▶ _QUESTIONS TO ANSWER_:
1 > Condense the paragraph of the clickjacking article that begins "Since May 2012" into a single shorter sentence that keeps its main facts.
2 > Reproduce the part of the clickjacking article starting at "Cyber crooks have" and ending at "the hidden ad.", with "iframe" replaced by "embedded frame".

Cyber crooks abuse legitimate EU Cookie Law notices in clever clickjacking campaign

Cyber crooks have set up a clever new clickjacking campaign that takes advantage of pop-up alerts that European users are (by now) accustomed to see: the “EU Cookie Law” notifications.

Since May 2012, websites owned in the EU or targeted towards EU citizens are required to get visitors’ consent to be able to place a cookie on their computer. They comply by showing pop-up notices that require the user to make a choice.

The criminals are exploiting this fact by placing a legitimate ad banner on top of the warning message via an iframe. The trick is to make the ad invisible by setting its opacity to zero (click on the screenshot to enlarge it):

So, each time a user clicks anywhere on the legitimate message, he or she clicks also on the hidden ad.

“While simple, this technique, also known as clickjacking, is pretty effective at generating clicks that look perfectly legitimate and performed by real human beings as opposed to bots,” Malwarebytes’ Jerome Segura explains.

▶ _SOURCE DATA_:
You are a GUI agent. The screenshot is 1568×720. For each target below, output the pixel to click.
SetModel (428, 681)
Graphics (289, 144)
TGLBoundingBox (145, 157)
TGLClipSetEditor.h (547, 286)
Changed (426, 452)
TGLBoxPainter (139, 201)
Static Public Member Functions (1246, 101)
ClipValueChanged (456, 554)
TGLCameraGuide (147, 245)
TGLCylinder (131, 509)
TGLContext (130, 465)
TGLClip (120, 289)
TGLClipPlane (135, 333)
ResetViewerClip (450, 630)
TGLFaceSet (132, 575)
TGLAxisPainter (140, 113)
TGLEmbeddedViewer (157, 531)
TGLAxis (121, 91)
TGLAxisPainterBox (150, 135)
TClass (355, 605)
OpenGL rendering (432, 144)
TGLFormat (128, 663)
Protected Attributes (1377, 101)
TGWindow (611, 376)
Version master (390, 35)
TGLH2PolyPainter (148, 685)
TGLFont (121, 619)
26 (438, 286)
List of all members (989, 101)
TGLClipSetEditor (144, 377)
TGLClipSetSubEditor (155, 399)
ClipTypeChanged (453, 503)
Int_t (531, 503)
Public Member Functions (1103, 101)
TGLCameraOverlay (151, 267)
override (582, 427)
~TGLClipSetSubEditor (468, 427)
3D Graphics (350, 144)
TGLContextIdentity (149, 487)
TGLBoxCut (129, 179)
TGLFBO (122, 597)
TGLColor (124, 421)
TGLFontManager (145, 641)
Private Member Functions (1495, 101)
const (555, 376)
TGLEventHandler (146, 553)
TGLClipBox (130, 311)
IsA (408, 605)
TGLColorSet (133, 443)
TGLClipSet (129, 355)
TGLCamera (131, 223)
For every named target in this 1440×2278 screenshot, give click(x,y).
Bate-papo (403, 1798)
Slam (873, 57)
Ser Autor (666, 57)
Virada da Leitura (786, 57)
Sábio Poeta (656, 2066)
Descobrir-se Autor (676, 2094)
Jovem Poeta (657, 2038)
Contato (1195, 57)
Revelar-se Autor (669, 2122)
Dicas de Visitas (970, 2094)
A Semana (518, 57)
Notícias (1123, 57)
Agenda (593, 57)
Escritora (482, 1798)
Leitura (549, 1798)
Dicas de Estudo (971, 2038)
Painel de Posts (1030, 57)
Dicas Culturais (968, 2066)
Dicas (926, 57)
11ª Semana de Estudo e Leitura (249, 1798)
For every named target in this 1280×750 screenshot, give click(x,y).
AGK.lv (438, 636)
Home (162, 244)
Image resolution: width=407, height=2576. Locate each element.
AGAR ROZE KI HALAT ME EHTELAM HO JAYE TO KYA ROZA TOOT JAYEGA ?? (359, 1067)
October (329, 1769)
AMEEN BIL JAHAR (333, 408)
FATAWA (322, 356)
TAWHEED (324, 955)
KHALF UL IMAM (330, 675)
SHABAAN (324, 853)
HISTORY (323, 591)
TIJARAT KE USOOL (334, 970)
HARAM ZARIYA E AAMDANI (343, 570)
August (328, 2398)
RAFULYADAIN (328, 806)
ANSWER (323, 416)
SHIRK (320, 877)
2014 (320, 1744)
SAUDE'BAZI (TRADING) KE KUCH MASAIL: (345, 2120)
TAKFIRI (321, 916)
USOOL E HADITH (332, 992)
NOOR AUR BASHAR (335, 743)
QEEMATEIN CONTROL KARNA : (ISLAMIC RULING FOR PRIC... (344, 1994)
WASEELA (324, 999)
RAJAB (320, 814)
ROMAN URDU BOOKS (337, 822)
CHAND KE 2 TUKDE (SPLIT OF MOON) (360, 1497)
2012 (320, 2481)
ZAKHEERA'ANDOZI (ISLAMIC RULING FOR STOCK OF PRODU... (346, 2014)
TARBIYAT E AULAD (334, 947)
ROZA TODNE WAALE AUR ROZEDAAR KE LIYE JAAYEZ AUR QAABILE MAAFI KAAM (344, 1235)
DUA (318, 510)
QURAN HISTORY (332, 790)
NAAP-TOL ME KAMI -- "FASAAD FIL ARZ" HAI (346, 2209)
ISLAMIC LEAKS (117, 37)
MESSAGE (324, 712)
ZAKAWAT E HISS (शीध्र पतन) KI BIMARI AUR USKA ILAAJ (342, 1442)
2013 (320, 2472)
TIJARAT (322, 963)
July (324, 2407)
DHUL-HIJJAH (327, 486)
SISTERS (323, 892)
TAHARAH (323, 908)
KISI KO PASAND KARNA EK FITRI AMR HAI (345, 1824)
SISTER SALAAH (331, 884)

▶ _LIST OF SOLUTIONS_:
1 > Since May 2012, websites owned in the EU or aimed at EU citizens must get visitors' consent before placing a cookie on their computers, so they show pop-up notices that require users to choose.

2 >
Cyber crooks have set up a clever new clickjacking campaign that takes advantage of pop-up alerts that European users are (by now) accustomed to see: the “EU Cookie Law” notifications.

Since May 2012, websites owned in the EU or targeted towards EU citizens are required to get visitors’ consent to be able to place a cookie on their computer. They comply by showing pop-up notices that require the user to make a choice.

The criminals are exploiting this fact by placing a legitimate ad banner on top of the warning message via an embedded frame. The trick is to make the ad invisible by setting its opacity to zero (click on the screenshot to enlarge it):

So, each time a user clicks anywhere on the legitimate message, he or she clicks also on the hidden ad.